E, inevitavelmente, fiz a pergunta que o leitor já está a fazer a si próprio: e se tudo se tivesse passado como no enredo do livro? Admitamos que, por hipótese, o pai chegou ao apartamento, encontrou a menina morta – e, não querendo que a mulher se confrontasse com a terrível realidade, pegou nela e levou-a para fora dali. É implausível? Não sei. Tudo depende da relação que existia entre o casal, e da própria relação que existia entre cada um dos seus membros e a filha.

É perfeitamente admissível um homem cometer um acto insensato, louco, como aquele, para impedir a mulher de ver a filha morta num apartamento onde passam férias. Até porque – quem sabe? – Gerry McCann poderia ter sido atacado pelos remorsos, por deixar tempo demais as crianças sozinhas no quarto, sendo levado a ‘apagar’ a prova da sua culpa.



ESTA hipótese – naturalmente especulativa, como todas as outras – deitaria por terra muito do que se disse e escreveu sobre o caso e lançaria sobre ele uma nova luz, permitindo a exploração de novas pistas. Se as coisas se passaram assim, a menina teria morrido no apartamento – como tem sido dito –, por doença, por acidente ou por acção (intencional ou inadvertida) de alguém, mas, ao contrário do que todos pensaram, os pais não seriam ambos cúmplices no desaparecimento do corpo nem teriam agido em conjunto. Pelo contrário: um teria actuado com o objectivo de poupar o outro a um choque.

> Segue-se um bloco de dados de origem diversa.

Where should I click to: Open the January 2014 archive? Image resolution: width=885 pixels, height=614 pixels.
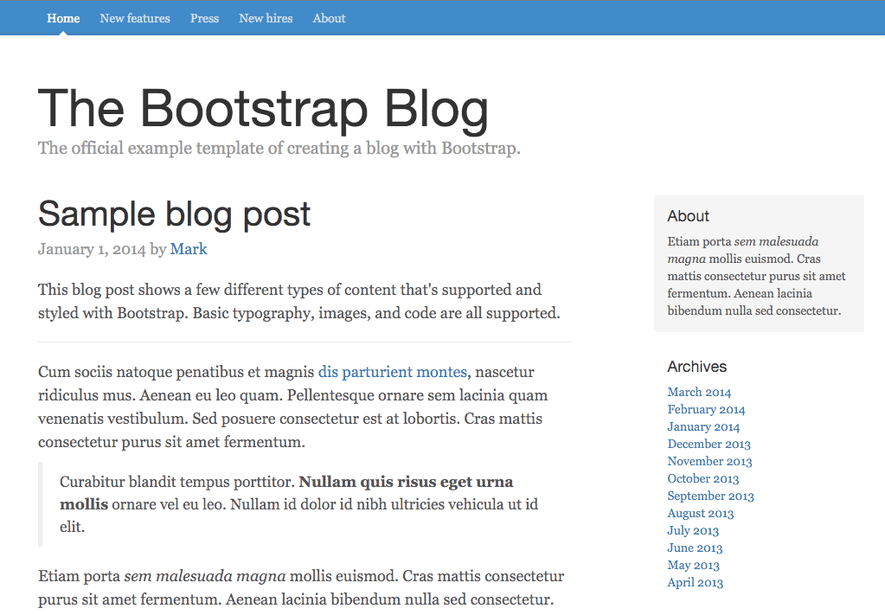pos(703,426)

Seria um comportamento insensato, eventualmente desvairado e certamente perigoso – porque, como sucedeu com o personagem da Ria Formosa, esse acto acabaria sempre por atrair as suspeitas sobre ele. Mas o que um homem faz num momento de desnorte não está na sua mão controlar nem se subordina a qualquer lógica.



SE ESTA hipótese fosse verdadeira, não seria a primeira vez que a ficção serviria para ajudar a decifrar a realidade. Quantos crimes reais não foram deslindados a partir de hipóteses colocadas na literatura policial?

Francamente, de todas as teses apresentadas para explicar o que aconteceu, esta é a que encaixa melhor nos factos. Por um lado, explica o odor a cadáver que os cães sentiram no apartamento. Por outro lado, explica o desaparecimento do corpo da criança. Finalmente, não lança sobre os pais a suspeita de terem cometido um crime hediondo. Apenas coloca a possibilidade de um deles ter levado dali a menina para poupar o outro ao tremendo choque de se confrontar com o cadáver da filha.

No limite, esta atitude até seria humanitária, corajosa, quase heróica. Seria uma prova de amor – embora trágica – relativamente ao outro cônjuge.

Foi assim? Não foi? Talvez nunca se saiba. Nesta crónica também mais não fiz do que trazer a ficção ao encontro da realidade. Sentado ao volante do carro.